### The data
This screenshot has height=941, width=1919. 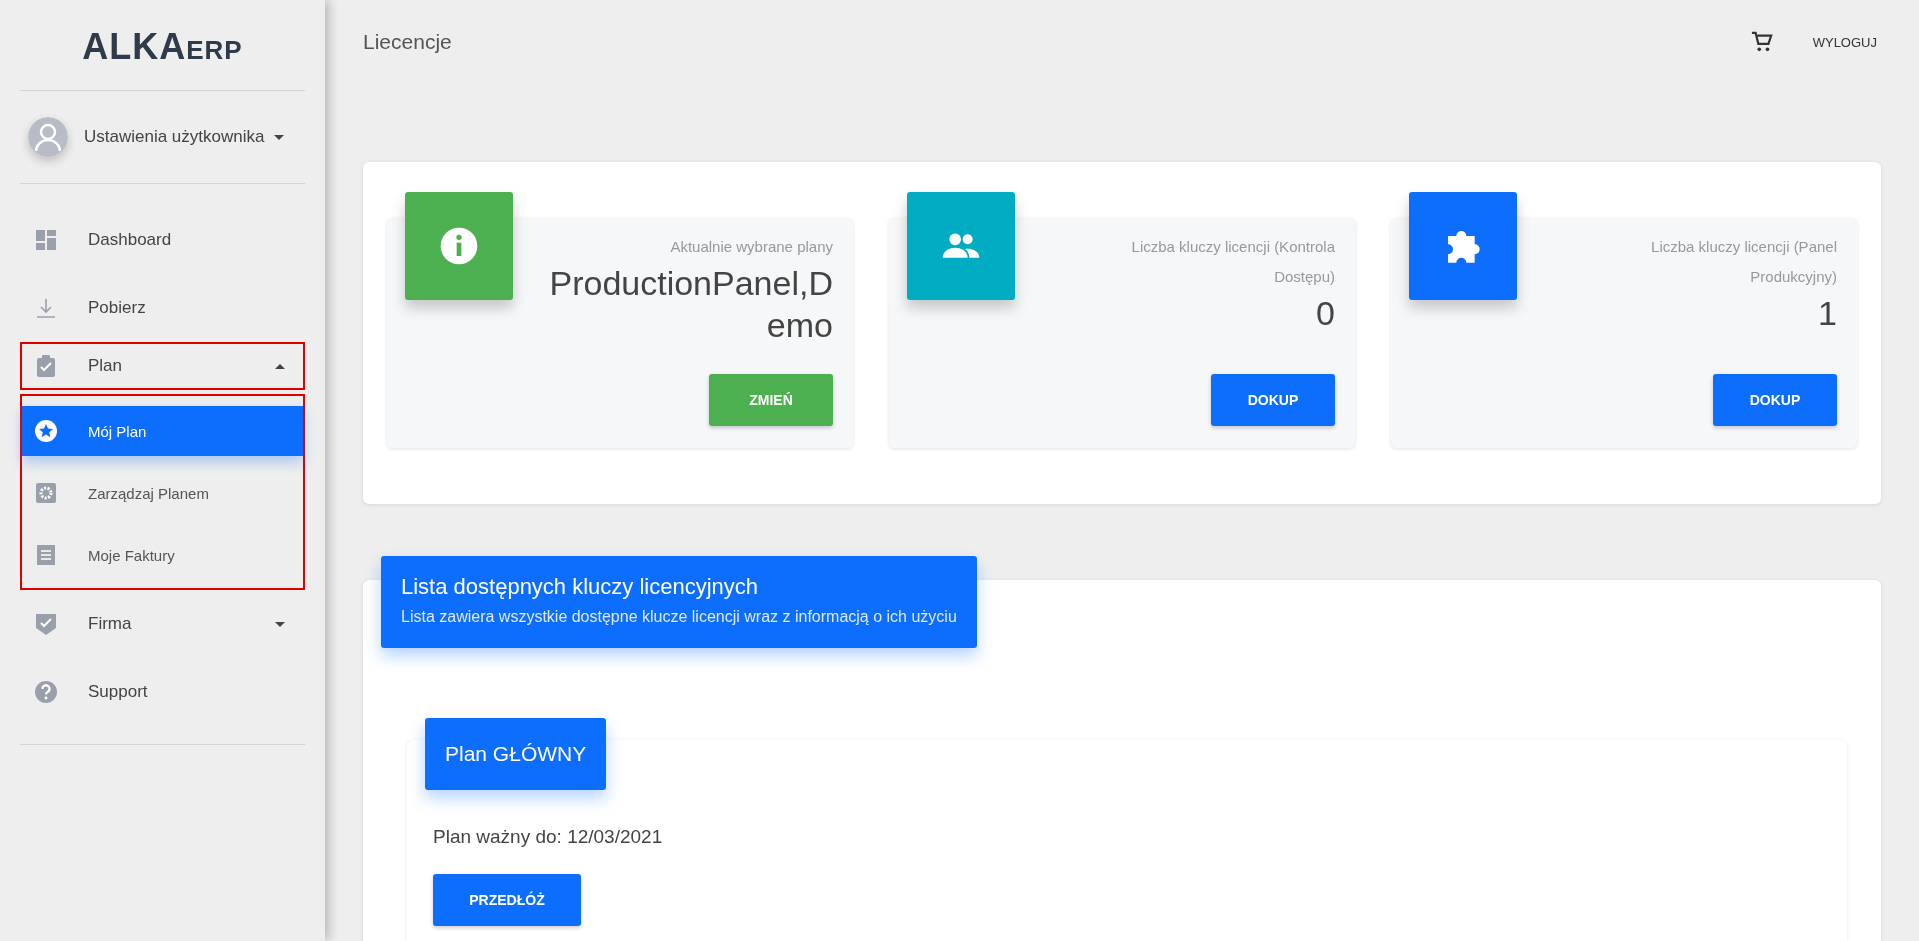 What do you see at coordinates (459, 246) in the screenshot?
I see `info-icon` at bounding box center [459, 246].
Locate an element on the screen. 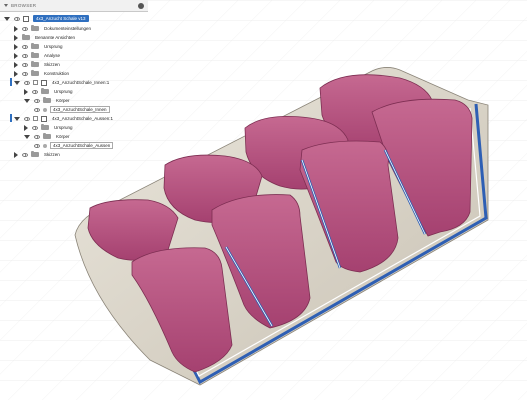  tree-item: 4x3_AnzuchtSchale_Aussen is located at coordinates (74, 146).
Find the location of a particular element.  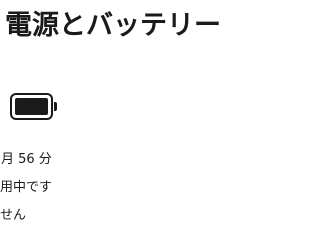

battery-body is located at coordinates (32, 106).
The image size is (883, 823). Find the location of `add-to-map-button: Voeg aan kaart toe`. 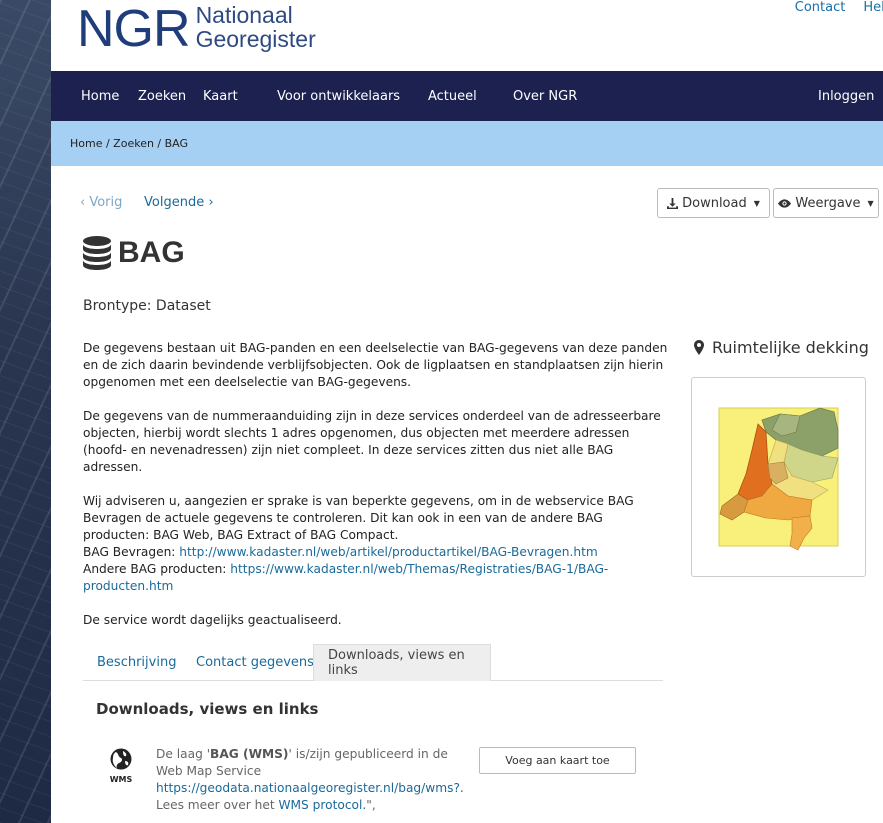

add-to-map-button: Voeg aan kaart toe is located at coordinates (558, 760).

### Task requirements
Quote the rows verbatim, beginning with the line that contains "Find the location of a particular element." and continuing through the end of the rows. Omit the pictures from your answer.

### Exercise result
Find the location of a particular element.  

battery-body is located at coordinates (32, 106).
The image size is (883, 823). Find the location of `add-to-map-button: Voeg aan kaart toe`. 

add-to-map-button: Voeg aan kaart toe is located at coordinates (558, 760).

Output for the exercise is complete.